SET EXERCISE: Give the following rows as a JSON list of strings, with one string per line and blank lines omitted.

Target position rows:
::::::::
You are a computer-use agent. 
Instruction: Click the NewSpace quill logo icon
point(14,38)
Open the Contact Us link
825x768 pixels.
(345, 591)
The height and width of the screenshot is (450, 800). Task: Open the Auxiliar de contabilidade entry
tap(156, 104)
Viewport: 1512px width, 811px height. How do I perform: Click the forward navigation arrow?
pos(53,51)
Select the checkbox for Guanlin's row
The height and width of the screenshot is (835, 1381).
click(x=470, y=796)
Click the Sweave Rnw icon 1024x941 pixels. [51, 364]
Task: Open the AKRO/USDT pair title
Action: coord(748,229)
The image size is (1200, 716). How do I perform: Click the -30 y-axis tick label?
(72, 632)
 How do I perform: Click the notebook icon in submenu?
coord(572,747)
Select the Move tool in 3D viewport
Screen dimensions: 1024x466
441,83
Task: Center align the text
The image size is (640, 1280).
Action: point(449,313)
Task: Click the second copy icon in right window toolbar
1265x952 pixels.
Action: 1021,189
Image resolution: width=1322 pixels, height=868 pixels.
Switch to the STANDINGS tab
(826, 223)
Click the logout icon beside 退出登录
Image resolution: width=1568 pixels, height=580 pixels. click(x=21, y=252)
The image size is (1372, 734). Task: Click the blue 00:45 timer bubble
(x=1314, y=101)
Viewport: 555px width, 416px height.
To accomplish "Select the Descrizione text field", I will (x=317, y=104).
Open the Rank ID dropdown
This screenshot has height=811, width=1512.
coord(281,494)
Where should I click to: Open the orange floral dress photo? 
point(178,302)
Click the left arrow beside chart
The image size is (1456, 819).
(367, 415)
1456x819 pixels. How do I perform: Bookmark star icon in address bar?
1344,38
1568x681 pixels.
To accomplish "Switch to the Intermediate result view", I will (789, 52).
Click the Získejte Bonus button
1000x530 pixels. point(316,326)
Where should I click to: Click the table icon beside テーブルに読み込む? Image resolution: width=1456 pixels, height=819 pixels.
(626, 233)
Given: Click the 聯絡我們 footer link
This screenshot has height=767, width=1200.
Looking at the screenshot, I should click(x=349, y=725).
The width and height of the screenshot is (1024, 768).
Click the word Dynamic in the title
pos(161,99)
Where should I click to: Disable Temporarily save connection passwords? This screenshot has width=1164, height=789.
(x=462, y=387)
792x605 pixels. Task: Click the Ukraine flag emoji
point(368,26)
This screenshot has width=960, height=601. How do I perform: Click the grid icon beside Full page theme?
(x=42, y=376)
::::::::
RESULT OF THE TASK:
[
  "You are a computer-use agent. ",
  "Instruction: Click the NewSpace quill logo icon",
  "point(14,38)",
  "Open the Contact Us link",
  "825x768 pixels.",
  "(345, 591)",
  "The height and width of the screenshot is (450, 800). Task: Open the Auxiliar de contabilidade entry",
  "tap(156, 104)",
  "Viewport: 1512px width, 811px height. How do I perform: Click the forward navigation arrow?",
  "pos(53,51)",
  "Select the checkbox for Guanlin's row",
  "The height and width of the screenshot is (835, 1381).",
  "click(x=470, y=796)",
  "Click the Sweave Rnw icon 1024x941 pixels. [51, 364]",
  "Task: Open the AKRO/USDT pair title",
  "Action: coord(748,229)",
  "The image size is (1200, 716). How do I perform: Click the -30 y-axis tick label?",
  "(72, 632)",
  " How do I perform: Click the notebook icon in submenu?",
  "coord(572,747)",
  "Select the Move tool in 3D viewport",
  "Screen dimensions: 1024x466",
  "441,83",
  "Task: Center align the text",
  "The image size is (640, 1280).",
  "Action: point(449,313)",
  "Task: Click the second copy icon in right window toolbar",
  "1265x952 pixels.",
  "Action: 1021,189",
  "Image resolution: width=1322 pixels, height=868 pixels.",
  "Switch to the STANDINGS tab",
  "(826, 223)",
  "Click the logout icon beside 退出登录",
  "Image resolution: width=1568 pixels, height=580 pixels. click(x=21, y=252)",
  "The image size is (1372, 734). Task: Click the blue 00:45 timer bubble",
  "(x=1314, y=101)",
  "Viewport: 555px width, 416px height.",
  "To accomplish \"Select the Descrizione text field\", I will (x=317, y=104).",
  "Open the Rank ID dropdown",
  "This screenshot has height=811, width=1512.",
  "coord(281,494)",
  "Where should I click to: Open the orange floral dress photo? ",
  "point(178,302)",
  "Click the left arrow beside chart",
  "The image size is (1456, 819).",
  "(367, 415)",
  "1456x819 pixels. How do I perform: Bookmark star icon in address bar?",
  "1344,38",
  "1568x681 pixels.",
  "To accomplish \"Switch to the Intermediate result view\", I will (789, 52).",
  "Click the Získejte Bonus button",
  "1000x530 pixels. point(316,326)",
  "Where should I click to: Click the table icon beside テーブルに読み込む? Image resolution: width=1456 pixels, height=819 pixels.",
  "(626, 233)",
  "Given: Click the 聯絡我們 footer link",
  "This screenshot has height=767, width=1200.",
  "Looking at the screenshot, I should click(x=349, y=725).",
  "The width and height of the screenshot is (1024, 768).",
  "Click the word Dynamic in the title",
  "pos(161,99)",
  "Where should I click to: Disable Temporarily save connection passwords? This screenshot has width=1164, height=789.",
  "(x=462, y=387)",
  "792x605 pixels. Task: Click the Ukraine flag emoji",
  "point(368,26)",
  "This screenshot has width=960, height=601. How do I perform: Click the grid icon beside Full page theme?",
  "(x=42, y=376)"
]